そしてあまり大人数で赴いても向こうも警戒するだろうと、今この場に居るメンバーで再び風の祠へと出発した。
一方昨日の今日でまた会いに来たイオ達に、老竜セムルエルは特に気を損ねる事もなく自然に迎え入れた。
『なんじゃお前達、昨日来たばかりなのに』
「ごめんなさい、セムルエルさん。ちょっとお話をしたくて」
『おお、そうかそうか。わしの孫は可愛気はないが、お前は可愛気があるのぉ』
「イオは可愛いのは当たり前です」
「ヴェル、竜と張り合うなよ」
『して、聞きたい事とはなんだ?』
「・・・祠の奥に何を隠しているんですか?」
『・・・・・』
「昨日戻る時に、祠の奥から声が聞こえたんです」
『ただの人間に生まれ変わっても魔力は健在と言う事か。じゃが、彼女には会わせぬ』
老竜セムルエルは老いた翼を雄々しく広げると、イオ達を威嚇する。ヴェルジーク達は剣を構え攻撃に備えるが、それよりも先にイオが動いた。
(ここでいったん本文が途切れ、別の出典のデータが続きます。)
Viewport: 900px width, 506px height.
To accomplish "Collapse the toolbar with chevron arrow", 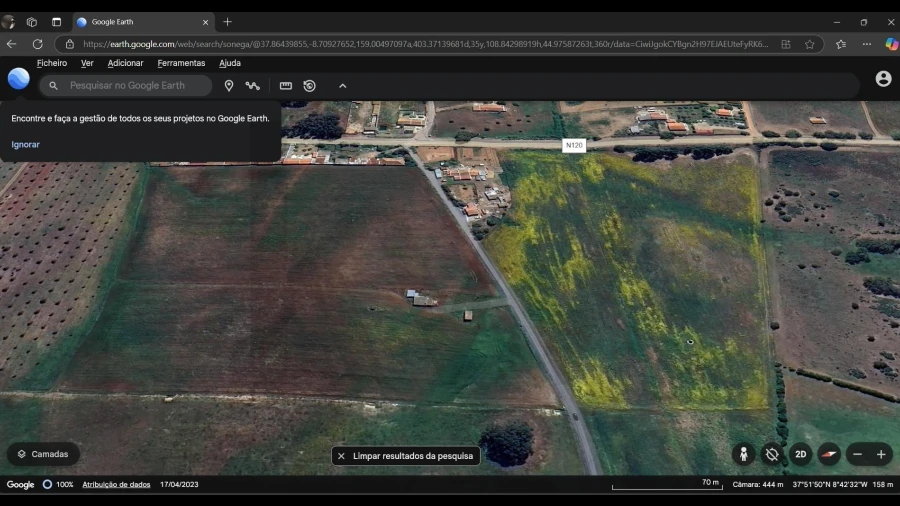I will point(342,86).
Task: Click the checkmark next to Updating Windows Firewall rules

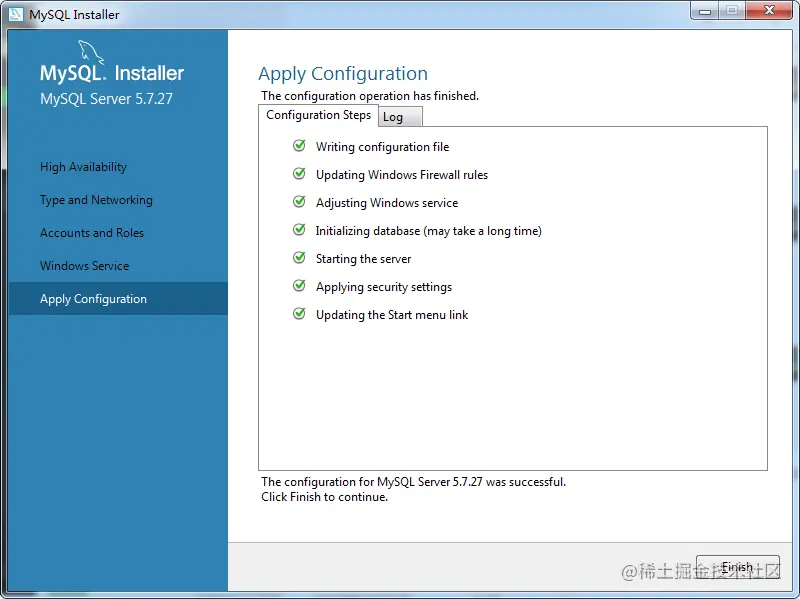Action: (299, 174)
鞘に収めたままのケンさんを物凄い勢いで投げると、セムルエルの頭部にぶつける。
『グハッ!?』
『ゲフッ!主〜』
「なっ」
「え」
「えええーーーーー!!!」
「調子に乗るな、このえろジジイ」
険しい顔つきでイオは怒っているようだ。呆気にとられていたヴェルジークは、イオに駆け寄る。
「イオ」
「あぁ、ヴェル。心配するな、あのえろジジイにお灸をすえるだけだ」
「しかし、彼女とは?祠の奥に何が居るのだ」
「どうせ、一目惚れしたとかで女でも囲ってるんだろう。セムルエル?妖精、人間、次は何だ?」
『ぐぬぬっ!魔王といえど若造が!』
「あ、ヤバい。魔剣放り投げたままだった、オレ丸腰じゃないか」
「イオっ!」
ケンさんを口に咥えて放り投げると、セムルエルはその巨大で真っ直ぐイオへと突っ込んで来た。丸腰だがまったく慌てる様子もなくその場で待ち構えるイオを守るように、ヴェルジークが剣でセムルエルを受け止める。
「くっ!重い・・・・っ、イオ、大丈夫か」
「うん、ありがとう。ヴェル」
『我が娘の子供とはいえ、容赦はせぬぞ』
「ッ・・・イオ、早く退きなさい」
「オレの男はなかなかの男前だな」
「おいコラ、てめぇ!戦闘中に色恋してんじゃねえ」
まさに戦闘中に魔王バージョンのイオが、身を呈して守ってくれる男前なヴェルジークに惚れ惚れしている。そしてガラルイが横槍を入れる。
セムルエルもヴェルジークの力づくの防戦にそれ以上手も足も出ない状態のまま止まっている。それを横目にイオは歩み出し、ケンさんを拾うと祠の中へと入ろうとする。
『ま、待つのじゃ!魔王!中へ入ってはならぬ』
「ごめんなさい、セムルエルさん。大丈夫、何もしないから」
「イオ、気を付けろ」
「うん。ちょっと待っててね、ヴェル」
『主よ、我を放り投げるとは扱いが雑過ぎるぞ』
「ケンさんなら、大丈夫だと思って」
『うーむ、主の信頼は嬉しいが後で我に対する誠意を見せて貰おう』
「うん、わかった。さぁ、行こうか」
外で身動き取れないヴェルジークとセムルエルを置いて、イオとケンさんは祠の中へと入って行った。しばらく道なりに真っ直ぐ進むと、やや開けた場所に出る。上部は穴が空いていて太陽の光が優しく降り注いでいる。その光の下にある台座に金の髪に緑の瞳の美しい少女が座って居る。一見人間に見えるが、その背中には白い翼が生えていた。
イオは身を屈めて、少女の目線に合わせると話しかけた。
「こんにちは」
「こんにちは、魔王さん」
少女は美しい声で、イオににっこりと微笑んだ。